> WHAT YOU ARE ASKED TO DO:
Once the line holding "The image size" is found in the entries below, transcribe exactly every line up to and including the one holding "The width and", but leave out the pictures.

(Stored data entries)
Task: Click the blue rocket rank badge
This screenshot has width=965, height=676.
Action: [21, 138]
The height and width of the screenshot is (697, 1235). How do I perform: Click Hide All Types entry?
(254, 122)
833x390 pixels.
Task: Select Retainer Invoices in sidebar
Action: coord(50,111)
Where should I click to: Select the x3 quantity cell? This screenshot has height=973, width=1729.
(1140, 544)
==
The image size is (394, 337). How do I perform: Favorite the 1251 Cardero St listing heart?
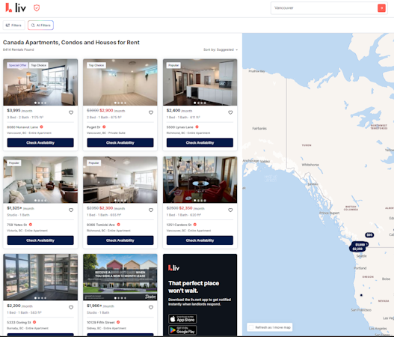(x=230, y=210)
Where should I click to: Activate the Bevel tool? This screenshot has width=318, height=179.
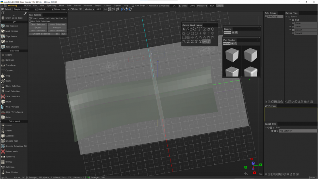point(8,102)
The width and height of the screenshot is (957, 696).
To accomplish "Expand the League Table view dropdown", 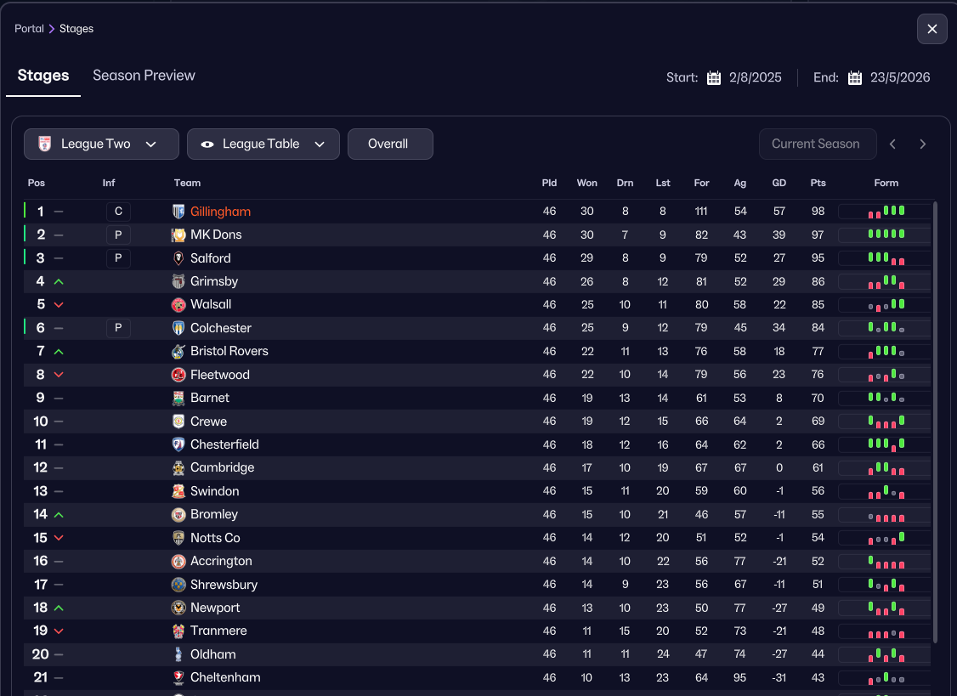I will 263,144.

> RESPONSE BELOW:
The image size is (394, 337). How do I perform: Favorite the 1251 Cardero St listing heart?
(x=230, y=210)
Where should I click to: Activate the Bevel tool? This screenshot has width=318, height=179.
point(8,102)
The width and height of the screenshot is (957, 696).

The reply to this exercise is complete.